Monday, January 16, 2006

A Note from the Service Sector

Inside Higher Education has a brief article today on "Rate Your Students", a site that I've criticized before for, among other reasons, being massively undignified and sinking to the level of... well, the Internet. Students are usually teenagers and can, sadly, be expected to act like teenagers. But, instructors should not.

However, there is one response to the article that sums up exactly the attitude I encounter among perhaps 10% of my students. I'd like to quote it entirely because it just perfectly encapsulates the beliefs of so many students, parents, and administrators.

Comment:
"Students are customers — and therefore, it is in their interest to rate professors (those who provide a service). In what other industry do you see merchants rating their customers? Probably not many. Because it doesn’t matter if your customers are bad ones — as long as they pay. And students do. They pay dearly on tuition that pays professors’ salaries. So professors should suck it up and do their job. If you want better students, increase your admissions standards or move to a better school. But DON’T admit a student and then complain they are a bad customer."
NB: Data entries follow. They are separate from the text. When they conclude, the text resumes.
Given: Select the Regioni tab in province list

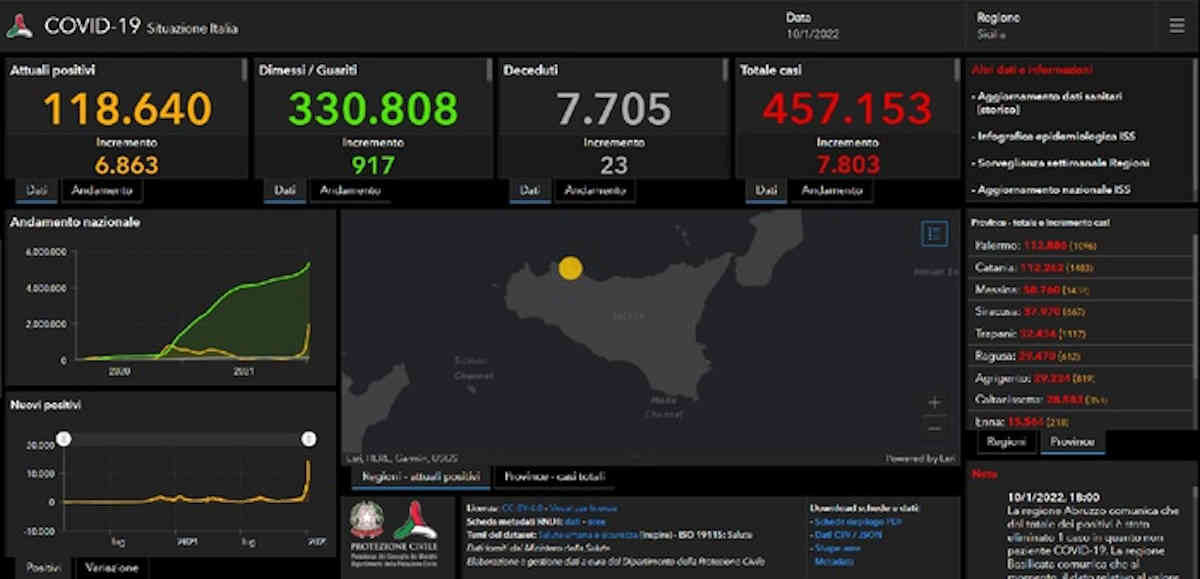Looking at the screenshot, I should 1005,442.
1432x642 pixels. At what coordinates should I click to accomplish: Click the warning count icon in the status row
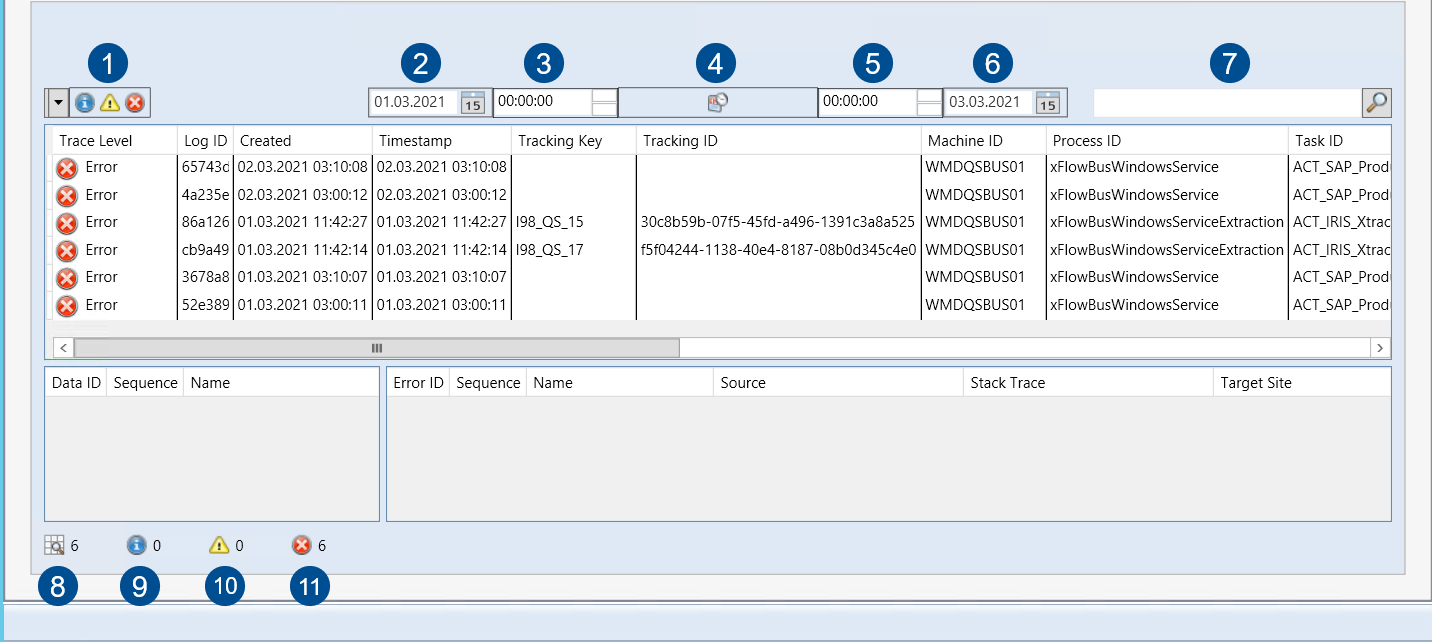click(x=219, y=546)
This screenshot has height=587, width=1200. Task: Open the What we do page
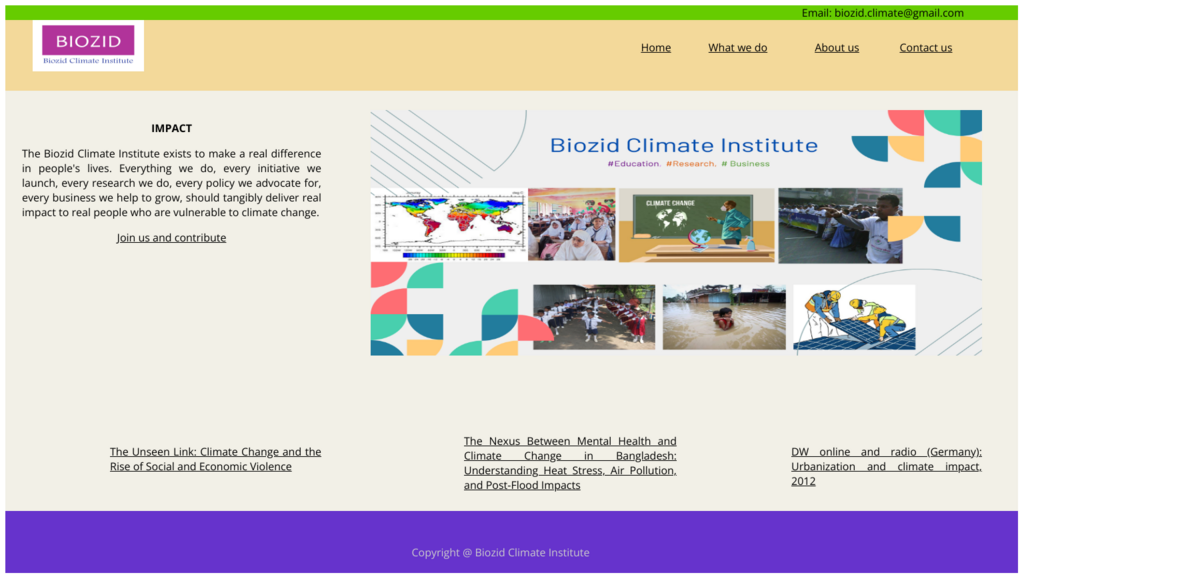pyautogui.click(x=738, y=47)
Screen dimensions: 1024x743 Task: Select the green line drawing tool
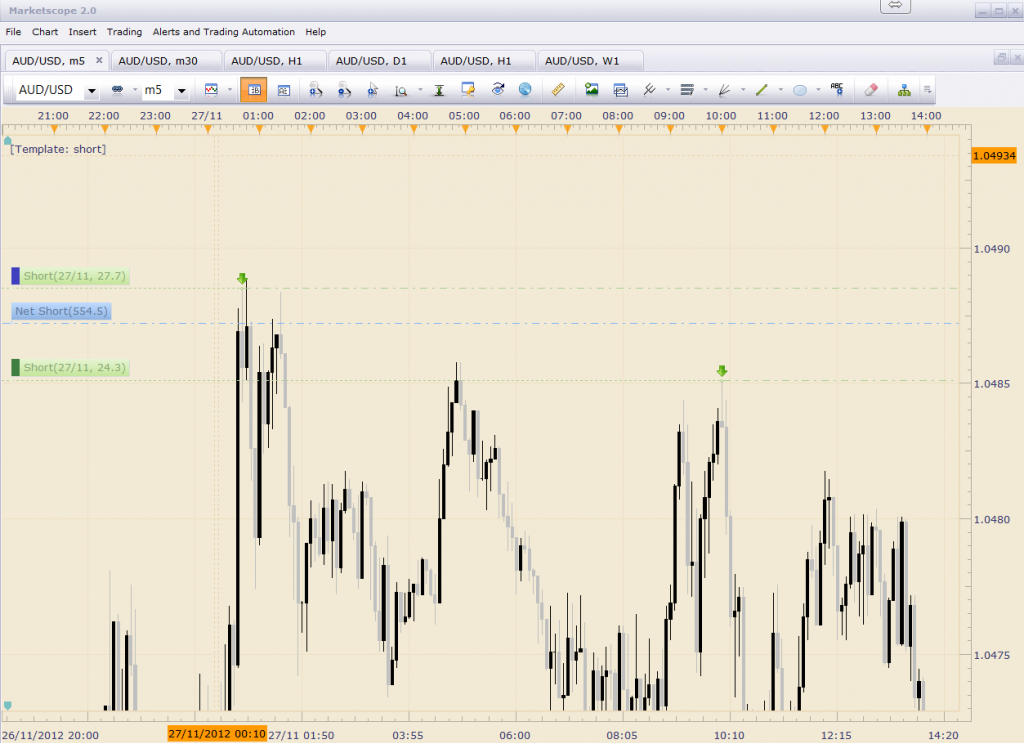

Now, imagine being in a position of authority and encountering this attitude on a regular basis... How exactly do you teach this student? How do you grade someone who believes that they made enough effort already in paying tuition? That it doesn't matter if they are a good student so long as they've paid? Or who believes that the teacher has no legitimate authority and is a part of the service sector? Should we, in fact, do like he says, and give up and leave? Because I'm kind of thinking that we should.